Shirley Ann Jackson,
president of Rensselaer Polytechnic Institute in Troy, New York, agrees, citing benchmarks from the U.S. Council on Competitiveness
in Washington, D.C. “The overseas pool of scientists and engineering talent is increasing briskly, and the quality of
patents by foreign inventors is strong,” she says.
Line workers in Asia
also are becoming increasingly sophisticated, many times due to training by U.S. outsourcers. Outsourcing makes American companies
almost “partners in the theft,” Fishman has said. “American manufacturers get all that low-cost labor, as
well as access to the huge Chinese market of potential consumers, but is it worth giving up some control?” asks Jaruzelski.

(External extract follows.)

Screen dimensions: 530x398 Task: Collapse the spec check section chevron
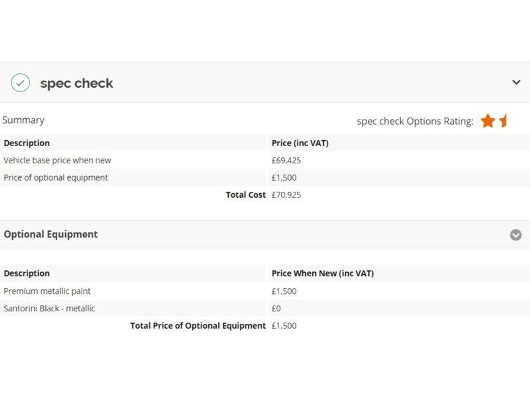tap(516, 82)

In his online autobiography,
NEC researcher Sumio Iijima, the father of that company’s nanotechnology business, freely acknowledges that the 12 years
he spent in the United States before joining NEC in Japan in 1987 were his “apprenticeship.” He then took what
he’d learned at Arizona State University and elsewhere in the United States and returned to Japan to ply his trade.
In short, American institutions helped train foreign competition.
Acquiring Knowledge
In other instances, foreign competitors attempt to buy U.S. technology outright. Last year, China’s
Lenovo Group, that country’s largest PC maker based on sales, bought IBM’s PC business. When the embattled Maytag
Corp. invited bids for a takeover last spring, the Chinese home-appliance maker Haier Group quickly threw its hat in the ring.
The examples go on and on. In the first half of this year alone,
a record-setting 4% of the aggregate valuation of all
mergers and acquisitions transacted in the U.S. were executed for Chinese businesses. (See chart.)
If there is any good
news surrounding the issue of technology transfer it’s that manufacturers at home needn’t stand powerless in the
face it. Some experts advise U.S. manufacturers to focus on highly specialized products for niche markets—products that
no one else can make as well. Such differentiated wares come only from the kind of creativity that infuses American entrepreneurship,
and they are among the hardest to copy. Of course, that won’t stop someone from trying.
PIRACY
The U.S. Commerce Department estimates that the counterfeit trade in China is worth between $19 billion and $80 billion
annually in lost sales to non-Chinese companies, principally American and Japanese. That’s just the counterfeit products—DVDs
of Hollywood movies, copied without permission (worth $168 million in lost sales in 2002 alone, or $3 billion globally in
an average year, the latter according to the Motion Picture Association of America); bootleg software (totaling $3.8 billion
a year, says the Business Software Alliance, a trade group); and assorted brand-name fashions and other goods.
Products that aren’t so much counterfeited but closely imitated represent even greakter losses.